* **STATED PROBLEM**:
Please reproduce the material from the line with "You are a computer-use agent. Screen dimensions: 576x432" up to and including the line with "Looking at the screenshot, I should click(x=233, y=65).", swapping "Library Browser" for "Media Browser" and leaving everything else unchanged.

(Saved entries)
+-------+

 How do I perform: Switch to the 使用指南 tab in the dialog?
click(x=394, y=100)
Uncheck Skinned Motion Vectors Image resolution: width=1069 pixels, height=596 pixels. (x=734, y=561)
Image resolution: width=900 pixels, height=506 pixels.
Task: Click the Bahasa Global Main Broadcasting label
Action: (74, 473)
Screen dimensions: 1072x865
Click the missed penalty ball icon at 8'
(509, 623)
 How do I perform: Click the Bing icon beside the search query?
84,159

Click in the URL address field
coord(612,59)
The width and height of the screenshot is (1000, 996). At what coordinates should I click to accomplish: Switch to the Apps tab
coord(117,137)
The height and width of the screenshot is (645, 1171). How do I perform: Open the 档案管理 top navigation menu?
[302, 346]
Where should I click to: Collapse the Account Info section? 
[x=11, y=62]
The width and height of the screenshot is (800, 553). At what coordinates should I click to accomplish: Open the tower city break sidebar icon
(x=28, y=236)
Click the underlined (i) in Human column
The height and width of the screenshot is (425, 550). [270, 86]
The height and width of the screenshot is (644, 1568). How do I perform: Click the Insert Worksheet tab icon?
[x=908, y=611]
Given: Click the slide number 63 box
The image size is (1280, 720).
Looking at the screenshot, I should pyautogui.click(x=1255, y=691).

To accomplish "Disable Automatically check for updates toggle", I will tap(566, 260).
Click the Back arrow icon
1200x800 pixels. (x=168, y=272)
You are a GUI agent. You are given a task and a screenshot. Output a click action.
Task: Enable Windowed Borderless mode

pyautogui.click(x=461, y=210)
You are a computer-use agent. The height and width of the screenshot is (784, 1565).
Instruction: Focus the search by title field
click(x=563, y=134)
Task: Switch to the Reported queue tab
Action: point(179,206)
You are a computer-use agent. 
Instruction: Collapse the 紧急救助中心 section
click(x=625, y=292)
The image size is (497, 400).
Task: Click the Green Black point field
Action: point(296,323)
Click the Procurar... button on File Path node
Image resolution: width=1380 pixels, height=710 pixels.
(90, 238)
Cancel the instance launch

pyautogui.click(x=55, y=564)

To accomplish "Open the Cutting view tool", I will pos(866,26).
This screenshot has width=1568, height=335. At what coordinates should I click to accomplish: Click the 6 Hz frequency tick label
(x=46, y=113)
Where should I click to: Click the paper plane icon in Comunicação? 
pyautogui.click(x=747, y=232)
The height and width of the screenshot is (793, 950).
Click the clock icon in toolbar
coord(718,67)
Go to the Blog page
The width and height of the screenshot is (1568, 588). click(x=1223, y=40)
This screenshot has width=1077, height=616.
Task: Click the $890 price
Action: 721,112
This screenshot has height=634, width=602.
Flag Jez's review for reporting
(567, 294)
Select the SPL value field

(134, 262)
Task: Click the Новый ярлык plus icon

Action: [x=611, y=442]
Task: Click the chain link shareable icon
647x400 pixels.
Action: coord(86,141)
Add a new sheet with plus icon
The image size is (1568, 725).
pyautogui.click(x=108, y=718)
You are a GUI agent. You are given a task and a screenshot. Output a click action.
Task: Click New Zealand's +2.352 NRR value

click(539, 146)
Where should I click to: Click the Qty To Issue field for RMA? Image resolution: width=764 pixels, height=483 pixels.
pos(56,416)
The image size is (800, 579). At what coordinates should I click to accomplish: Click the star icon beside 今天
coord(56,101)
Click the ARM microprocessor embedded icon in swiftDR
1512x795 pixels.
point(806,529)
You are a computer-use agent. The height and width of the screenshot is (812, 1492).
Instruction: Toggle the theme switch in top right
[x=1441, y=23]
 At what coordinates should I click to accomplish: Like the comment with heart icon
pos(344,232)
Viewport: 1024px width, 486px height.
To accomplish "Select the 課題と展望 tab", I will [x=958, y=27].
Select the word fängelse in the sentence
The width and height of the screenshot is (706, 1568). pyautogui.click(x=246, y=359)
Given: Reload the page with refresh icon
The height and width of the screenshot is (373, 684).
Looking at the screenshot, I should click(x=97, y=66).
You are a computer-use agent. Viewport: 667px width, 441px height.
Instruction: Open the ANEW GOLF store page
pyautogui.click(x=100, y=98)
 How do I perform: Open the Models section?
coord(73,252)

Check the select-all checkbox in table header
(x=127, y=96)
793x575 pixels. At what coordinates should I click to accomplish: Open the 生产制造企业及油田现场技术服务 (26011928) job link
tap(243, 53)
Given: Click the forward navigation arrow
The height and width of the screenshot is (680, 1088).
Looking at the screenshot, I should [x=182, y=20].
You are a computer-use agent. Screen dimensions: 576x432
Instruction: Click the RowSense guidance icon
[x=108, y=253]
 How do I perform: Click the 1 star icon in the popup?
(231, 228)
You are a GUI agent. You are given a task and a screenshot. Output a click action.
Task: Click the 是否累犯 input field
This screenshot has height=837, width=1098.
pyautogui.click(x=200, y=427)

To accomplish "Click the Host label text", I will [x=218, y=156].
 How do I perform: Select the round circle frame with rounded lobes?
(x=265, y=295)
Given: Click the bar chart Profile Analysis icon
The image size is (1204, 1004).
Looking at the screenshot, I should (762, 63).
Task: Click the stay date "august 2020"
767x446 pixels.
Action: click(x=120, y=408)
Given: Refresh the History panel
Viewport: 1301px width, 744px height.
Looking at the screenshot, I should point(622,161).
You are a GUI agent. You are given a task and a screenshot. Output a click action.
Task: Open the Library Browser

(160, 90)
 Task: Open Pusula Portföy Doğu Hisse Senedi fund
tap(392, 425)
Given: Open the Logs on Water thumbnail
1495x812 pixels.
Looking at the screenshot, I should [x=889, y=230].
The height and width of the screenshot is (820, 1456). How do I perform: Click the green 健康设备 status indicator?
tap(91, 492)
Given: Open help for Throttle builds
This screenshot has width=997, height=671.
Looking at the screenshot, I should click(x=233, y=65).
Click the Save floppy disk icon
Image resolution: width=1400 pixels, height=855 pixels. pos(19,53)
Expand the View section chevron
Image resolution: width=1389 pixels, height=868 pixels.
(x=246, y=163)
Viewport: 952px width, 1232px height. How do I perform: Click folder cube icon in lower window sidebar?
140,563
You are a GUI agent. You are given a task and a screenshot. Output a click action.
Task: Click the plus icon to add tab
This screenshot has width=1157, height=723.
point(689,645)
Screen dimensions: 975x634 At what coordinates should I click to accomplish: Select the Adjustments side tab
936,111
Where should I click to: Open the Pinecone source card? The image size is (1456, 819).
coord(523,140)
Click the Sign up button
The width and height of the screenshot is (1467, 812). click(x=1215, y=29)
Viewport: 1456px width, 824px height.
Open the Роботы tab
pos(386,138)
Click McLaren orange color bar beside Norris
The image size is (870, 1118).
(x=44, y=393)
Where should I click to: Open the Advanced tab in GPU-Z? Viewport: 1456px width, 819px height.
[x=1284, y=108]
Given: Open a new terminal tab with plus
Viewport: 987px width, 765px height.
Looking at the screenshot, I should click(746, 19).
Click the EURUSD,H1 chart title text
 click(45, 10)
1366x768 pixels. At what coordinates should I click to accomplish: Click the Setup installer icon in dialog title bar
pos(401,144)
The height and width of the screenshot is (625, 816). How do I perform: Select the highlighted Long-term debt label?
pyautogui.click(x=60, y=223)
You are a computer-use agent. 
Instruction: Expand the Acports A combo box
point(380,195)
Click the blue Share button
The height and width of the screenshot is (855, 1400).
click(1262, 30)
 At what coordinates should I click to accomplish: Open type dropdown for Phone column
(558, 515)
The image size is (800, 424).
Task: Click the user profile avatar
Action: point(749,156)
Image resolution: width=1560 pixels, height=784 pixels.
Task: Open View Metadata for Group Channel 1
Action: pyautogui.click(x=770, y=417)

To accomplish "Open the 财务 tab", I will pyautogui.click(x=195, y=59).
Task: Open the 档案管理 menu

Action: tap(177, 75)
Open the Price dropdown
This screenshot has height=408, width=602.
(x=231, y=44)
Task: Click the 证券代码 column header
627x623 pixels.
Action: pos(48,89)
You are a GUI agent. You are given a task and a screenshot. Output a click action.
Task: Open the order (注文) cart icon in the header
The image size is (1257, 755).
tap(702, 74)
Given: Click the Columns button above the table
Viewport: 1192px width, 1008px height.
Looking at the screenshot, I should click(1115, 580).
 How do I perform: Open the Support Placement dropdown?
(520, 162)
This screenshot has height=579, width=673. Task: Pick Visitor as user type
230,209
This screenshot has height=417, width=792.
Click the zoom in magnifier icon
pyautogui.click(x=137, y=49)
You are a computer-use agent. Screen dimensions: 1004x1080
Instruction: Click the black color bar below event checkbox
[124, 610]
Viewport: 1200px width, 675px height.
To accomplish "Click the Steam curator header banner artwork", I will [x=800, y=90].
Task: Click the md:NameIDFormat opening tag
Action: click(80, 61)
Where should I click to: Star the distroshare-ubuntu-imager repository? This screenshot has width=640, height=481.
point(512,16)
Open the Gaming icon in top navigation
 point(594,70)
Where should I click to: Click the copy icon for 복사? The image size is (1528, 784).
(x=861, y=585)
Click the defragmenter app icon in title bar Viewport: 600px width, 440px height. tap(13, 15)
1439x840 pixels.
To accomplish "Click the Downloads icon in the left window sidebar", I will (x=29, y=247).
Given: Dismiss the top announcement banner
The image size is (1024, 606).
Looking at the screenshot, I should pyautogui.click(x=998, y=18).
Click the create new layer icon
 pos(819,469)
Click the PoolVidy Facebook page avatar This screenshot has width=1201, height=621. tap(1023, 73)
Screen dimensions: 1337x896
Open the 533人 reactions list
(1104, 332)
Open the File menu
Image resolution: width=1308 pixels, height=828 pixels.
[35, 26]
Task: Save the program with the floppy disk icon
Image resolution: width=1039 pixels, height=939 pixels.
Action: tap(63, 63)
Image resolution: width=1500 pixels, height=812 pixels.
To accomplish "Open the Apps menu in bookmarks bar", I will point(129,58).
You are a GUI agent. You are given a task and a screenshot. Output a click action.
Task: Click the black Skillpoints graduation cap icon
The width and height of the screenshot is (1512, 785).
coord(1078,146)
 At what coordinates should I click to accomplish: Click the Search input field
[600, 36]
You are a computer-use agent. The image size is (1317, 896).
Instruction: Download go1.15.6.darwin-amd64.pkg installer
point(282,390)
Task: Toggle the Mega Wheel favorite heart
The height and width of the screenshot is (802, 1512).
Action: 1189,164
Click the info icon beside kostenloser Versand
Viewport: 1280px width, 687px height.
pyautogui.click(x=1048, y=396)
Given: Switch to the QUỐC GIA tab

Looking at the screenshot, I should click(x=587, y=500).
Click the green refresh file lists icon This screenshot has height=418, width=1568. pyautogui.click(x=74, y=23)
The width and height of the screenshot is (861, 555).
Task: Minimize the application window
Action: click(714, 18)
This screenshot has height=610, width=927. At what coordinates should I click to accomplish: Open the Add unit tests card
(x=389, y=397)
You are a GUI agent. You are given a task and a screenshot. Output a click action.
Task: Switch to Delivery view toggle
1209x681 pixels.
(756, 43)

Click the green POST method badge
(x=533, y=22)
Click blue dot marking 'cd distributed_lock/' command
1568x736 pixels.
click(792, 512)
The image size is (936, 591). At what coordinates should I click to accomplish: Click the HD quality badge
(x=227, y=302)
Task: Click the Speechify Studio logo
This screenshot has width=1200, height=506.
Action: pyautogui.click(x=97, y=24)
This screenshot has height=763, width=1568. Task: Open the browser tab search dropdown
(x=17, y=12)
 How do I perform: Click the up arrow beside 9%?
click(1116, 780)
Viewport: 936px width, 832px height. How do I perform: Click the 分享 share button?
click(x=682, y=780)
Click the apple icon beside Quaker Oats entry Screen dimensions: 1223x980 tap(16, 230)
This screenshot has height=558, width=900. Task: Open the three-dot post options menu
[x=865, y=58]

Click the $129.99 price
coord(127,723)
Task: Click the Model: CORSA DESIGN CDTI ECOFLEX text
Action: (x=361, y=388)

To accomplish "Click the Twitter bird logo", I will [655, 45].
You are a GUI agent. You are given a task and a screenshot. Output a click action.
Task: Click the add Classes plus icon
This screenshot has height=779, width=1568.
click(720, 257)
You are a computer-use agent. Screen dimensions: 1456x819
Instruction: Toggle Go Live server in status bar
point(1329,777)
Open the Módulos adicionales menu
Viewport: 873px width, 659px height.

+-------+

* **ANSWER**:
You are a computer-use agent. Screen dimensions: 576x432
Instruction: Click the RowSense guidance icon
[x=108, y=253]
 How do I perform: Click the 1 star icon in the popup?
(231, 228)
You are a GUI agent. You are given a task and a screenshot. Output a click action.
Task: Click the 是否累犯 input field
This screenshot has height=837, width=1098.
pyautogui.click(x=200, y=427)

To accomplish "Click the Host label text", I will [x=218, y=156].
 How do I perform: Select the round circle frame with rounded lobes?
(x=265, y=295)
Given: Click the bar chart Profile Analysis icon
The image size is (1204, 1004).
Looking at the screenshot, I should (762, 63).
Task: Click the stay date "august 2020"
767x446 pixels.
Action: click(x=120, y=408)
Given: Refresh the History panel
Viewport: 1301px width, 744px height.
Looking at the screenshot, I should point(622,161).
You are a GUI agent. You are given a task and a screenshot. Output a click action.
Task: Open the Media Browser

(160, 90)
 Task: Open Pusula Portföy Doğu Hisse Senedi fund
tap(392, 425)
Given: Open the Logs on Water thumbnail
1495x812 pixels.
Looking at the screenshot, I should [x=889, y=230].
The height and width of the screenshot is (820, 1456). How do I perform: Click the green 健康设备 status indicator?
tap(91, 492)
Given: Open help for Throttle builds
This screenshot has width=997, height=671.
Looking at the screenshot, I should click(x=233, y=65).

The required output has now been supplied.